Backend

Security

Sandboxing, network isolation, credential hygiene, and database isolation — how AICODESIT keeps your project and data safe.

Claude Code sandbox

Claude Code runs inside sandbox-exec-claude, a purpose-built bwrap container with stricter isolation than the regular terminal. Every session gets its own sandboxed environment — file system, network, process tree, and resource limits are all independent.

  • Filesystem — bwrap builds a read-only tmpfs root with exact per-file bind mounts. Only the specific binaries Claude Code needs are visible
  • Process isolation — PID, IPC, and UTS namespaces unshared. The sandbox sees only its own 6–10 processes
  • Capability drops — 27 Linux capabilities dropped, including CAP_SYS_ADMIN, CAP_SYS_PTRACE, CAP_NET_ADMIN
  • Seccomp — optional BPF syscall filter blocks low-level syscalls not needed by Claude Code
  • Cgroup limits — 512 MiB RAM, 80% CPU, 64 PIDs per session. Runaway processes are automatically constrained
  • Env stripping — only safe variables are passed in. All server credentials are absent from the environment

Network isolation

Each Claude Code session runs in its own Linux network namespace with a dedicated veth pair. The sandbox has no default route — only a single link to the LLM proxy on port 3000 is reachable. Gitea, Postgres, SSH, and the public internet all return "Network unreachable" from inside.

  • Per-session veth pair in the 10.202.x.x/30 range
  • Host-side iptables rules allow only the sandbox's IP to reach port 3000
  • The LLM proxy validates the session token and routes API calls — credentials never touch the sandbox
  • Fallback: if the network namespace cannot be created, bwrap runs with --unshare-net — the session gets a networkless container

Session & credential hygiene

API session tokens, git credentials, and internal network addresses are kept out of tenant-visible storage.

  • Session tokens — each Claude Code session generates a random cc-sess- token. Tokens expire after 4 hours even if the connection drops without cleanup
  • Token visibilityANTHROPIC_API_KEY and related vars are in Claude Code's env.deny list. The model cannot read them via the Bash tool
  • Git credentials — project .git/config files store only the credential-free remote URL. Credentials are injected transiently per git operation and never persisted to disk
  • Transcript scrubbing — internal veth IPs are replaced with proxy.internal in conversation transcripts when the session closes

Terminal sandbox

The in-browser terminal runs inside a bubblewrap (bwrap) sandbox. Your commands execute as an unprivileged user — filesystem writes outside your project directory are blocked, and sensitive server environment variables are stripped before the shell starts.

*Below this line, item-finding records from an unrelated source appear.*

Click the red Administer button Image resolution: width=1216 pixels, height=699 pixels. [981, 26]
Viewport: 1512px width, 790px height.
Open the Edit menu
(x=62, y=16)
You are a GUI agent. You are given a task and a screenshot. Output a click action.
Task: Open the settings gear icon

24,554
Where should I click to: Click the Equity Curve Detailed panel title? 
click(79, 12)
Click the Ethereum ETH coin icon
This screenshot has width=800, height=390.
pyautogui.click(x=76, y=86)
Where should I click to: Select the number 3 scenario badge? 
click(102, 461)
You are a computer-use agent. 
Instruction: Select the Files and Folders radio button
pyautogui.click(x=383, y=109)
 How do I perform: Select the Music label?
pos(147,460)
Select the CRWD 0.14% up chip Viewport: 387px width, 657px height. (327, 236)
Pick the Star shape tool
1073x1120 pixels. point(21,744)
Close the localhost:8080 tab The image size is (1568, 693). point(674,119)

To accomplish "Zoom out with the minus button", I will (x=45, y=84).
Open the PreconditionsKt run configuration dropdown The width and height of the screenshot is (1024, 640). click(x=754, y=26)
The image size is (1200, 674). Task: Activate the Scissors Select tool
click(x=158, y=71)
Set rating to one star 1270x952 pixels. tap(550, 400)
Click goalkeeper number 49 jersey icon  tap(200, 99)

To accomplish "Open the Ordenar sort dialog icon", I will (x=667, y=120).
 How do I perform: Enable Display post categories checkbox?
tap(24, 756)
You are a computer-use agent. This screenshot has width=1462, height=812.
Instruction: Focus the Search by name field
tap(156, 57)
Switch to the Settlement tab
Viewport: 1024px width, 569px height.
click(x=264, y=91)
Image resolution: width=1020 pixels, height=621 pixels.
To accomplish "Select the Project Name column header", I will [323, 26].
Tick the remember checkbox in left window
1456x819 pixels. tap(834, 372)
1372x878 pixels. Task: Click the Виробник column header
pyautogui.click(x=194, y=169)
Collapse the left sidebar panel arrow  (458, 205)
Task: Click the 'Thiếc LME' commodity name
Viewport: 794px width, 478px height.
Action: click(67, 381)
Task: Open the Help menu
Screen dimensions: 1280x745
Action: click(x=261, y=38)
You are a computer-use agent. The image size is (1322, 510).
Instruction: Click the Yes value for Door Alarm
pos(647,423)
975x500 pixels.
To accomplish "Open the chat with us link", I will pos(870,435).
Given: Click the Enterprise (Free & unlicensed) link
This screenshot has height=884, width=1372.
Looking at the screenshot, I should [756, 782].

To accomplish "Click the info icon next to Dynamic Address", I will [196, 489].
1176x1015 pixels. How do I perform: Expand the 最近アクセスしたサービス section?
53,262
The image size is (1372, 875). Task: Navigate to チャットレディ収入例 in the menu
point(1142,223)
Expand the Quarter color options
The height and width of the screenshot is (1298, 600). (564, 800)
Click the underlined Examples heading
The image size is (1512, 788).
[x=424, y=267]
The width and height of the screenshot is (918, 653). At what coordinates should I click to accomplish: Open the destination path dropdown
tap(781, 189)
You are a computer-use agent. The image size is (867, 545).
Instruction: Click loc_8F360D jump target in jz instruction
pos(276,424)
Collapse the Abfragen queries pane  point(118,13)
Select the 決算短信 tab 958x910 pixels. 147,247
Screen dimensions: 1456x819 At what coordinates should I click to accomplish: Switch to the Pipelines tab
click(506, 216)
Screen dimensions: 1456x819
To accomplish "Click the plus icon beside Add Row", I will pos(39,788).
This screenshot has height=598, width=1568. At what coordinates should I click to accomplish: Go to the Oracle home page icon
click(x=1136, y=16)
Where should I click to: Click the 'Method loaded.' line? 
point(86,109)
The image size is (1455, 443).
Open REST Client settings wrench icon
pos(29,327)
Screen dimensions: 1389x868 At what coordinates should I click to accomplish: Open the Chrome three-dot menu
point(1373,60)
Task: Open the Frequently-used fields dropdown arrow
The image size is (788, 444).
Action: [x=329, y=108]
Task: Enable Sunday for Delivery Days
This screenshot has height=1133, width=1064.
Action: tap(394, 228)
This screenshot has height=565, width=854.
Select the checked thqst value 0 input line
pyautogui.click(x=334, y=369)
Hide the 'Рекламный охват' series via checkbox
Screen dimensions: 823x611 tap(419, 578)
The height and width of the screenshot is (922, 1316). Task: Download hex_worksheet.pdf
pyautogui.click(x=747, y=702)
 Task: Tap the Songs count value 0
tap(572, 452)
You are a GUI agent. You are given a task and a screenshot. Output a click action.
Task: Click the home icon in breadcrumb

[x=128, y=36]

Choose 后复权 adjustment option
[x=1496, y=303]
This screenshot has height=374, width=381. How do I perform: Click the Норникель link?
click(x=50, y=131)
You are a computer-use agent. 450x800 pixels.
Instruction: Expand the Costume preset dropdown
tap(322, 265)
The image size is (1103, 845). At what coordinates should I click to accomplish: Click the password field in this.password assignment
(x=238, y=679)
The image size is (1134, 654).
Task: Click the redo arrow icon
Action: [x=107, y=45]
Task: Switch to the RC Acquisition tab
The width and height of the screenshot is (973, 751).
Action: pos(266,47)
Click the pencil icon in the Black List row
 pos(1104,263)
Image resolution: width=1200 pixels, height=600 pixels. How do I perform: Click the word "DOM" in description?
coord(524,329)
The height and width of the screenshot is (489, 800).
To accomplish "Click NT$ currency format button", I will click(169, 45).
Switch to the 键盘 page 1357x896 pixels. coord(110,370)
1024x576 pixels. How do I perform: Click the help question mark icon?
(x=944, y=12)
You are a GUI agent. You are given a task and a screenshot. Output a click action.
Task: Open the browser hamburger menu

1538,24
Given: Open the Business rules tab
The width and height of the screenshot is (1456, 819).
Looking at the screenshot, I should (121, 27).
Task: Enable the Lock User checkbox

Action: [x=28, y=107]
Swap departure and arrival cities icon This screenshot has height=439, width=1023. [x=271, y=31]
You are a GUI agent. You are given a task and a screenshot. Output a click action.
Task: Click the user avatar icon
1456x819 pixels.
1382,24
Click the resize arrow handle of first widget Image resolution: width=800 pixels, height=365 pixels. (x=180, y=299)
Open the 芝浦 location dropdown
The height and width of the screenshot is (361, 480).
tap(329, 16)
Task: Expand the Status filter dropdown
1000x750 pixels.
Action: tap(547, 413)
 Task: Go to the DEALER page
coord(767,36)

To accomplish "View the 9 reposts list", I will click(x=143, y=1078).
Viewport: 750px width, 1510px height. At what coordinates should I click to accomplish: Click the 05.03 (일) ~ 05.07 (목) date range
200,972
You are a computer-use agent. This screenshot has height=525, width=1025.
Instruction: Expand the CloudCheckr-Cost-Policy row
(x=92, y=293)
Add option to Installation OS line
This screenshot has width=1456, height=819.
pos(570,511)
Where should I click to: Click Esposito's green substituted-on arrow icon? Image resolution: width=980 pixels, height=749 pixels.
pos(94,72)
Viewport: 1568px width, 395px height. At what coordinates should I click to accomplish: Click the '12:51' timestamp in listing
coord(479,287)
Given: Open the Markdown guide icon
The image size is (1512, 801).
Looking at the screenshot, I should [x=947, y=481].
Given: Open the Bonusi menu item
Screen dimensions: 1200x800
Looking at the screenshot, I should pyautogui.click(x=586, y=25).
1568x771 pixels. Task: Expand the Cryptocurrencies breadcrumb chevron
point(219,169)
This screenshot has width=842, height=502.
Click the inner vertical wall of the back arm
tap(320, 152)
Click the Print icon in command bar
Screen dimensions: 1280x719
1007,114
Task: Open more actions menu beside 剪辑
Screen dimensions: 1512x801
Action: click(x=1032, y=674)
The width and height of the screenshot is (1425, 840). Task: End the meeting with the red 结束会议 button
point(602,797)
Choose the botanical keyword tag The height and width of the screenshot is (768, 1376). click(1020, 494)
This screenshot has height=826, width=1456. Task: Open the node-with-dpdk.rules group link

  • All sensitive env vars are removed — only safe variables like PATH, HOME, and NODE_ENV are passed through
  • The npm cache is redirected to /tmp/npm-cache to prevent cross-project interference
  • Network access is allowed for package installs and API calls

Dev server isolation

Every project's dev server runs as a dedicated system user (devuser) with a separate group, isolated from other projects. Secrets are stripped from the dev server environment using the same allowlist as the terminal.

  • Dev servers never have access to Gitea tokens, Supabase service keys, or Cloudflare credentials
  • Each project gets its own port — dev servers cannot reach each other directly
  • Preview containers use isolated nginx:alpine Docker containers per project

Database isolation

Every project gets its own PostgreSQL schema, completely isolated from other projects. Row-level access is enforced at the API layer:

  • ANON_KEY requests are blocked by default — you must explicitly enable public access per table
  • Logged-in users can only read, update, and delete their own rows (all on by default)
  • Users with role=admin bypass row-ownership filters and can access all rows
  • SQL queries via the console block COPY, GRANT/REVOKE, and system catalog access to prevent data exfiltration
  • Cross-schema references are blocked — queries are scoped to your project's schema only

Note: The DB_API_KEY bypasses all row-level policies and should only be used server-side (edge functions, AI commands). Never expose it in frontend code.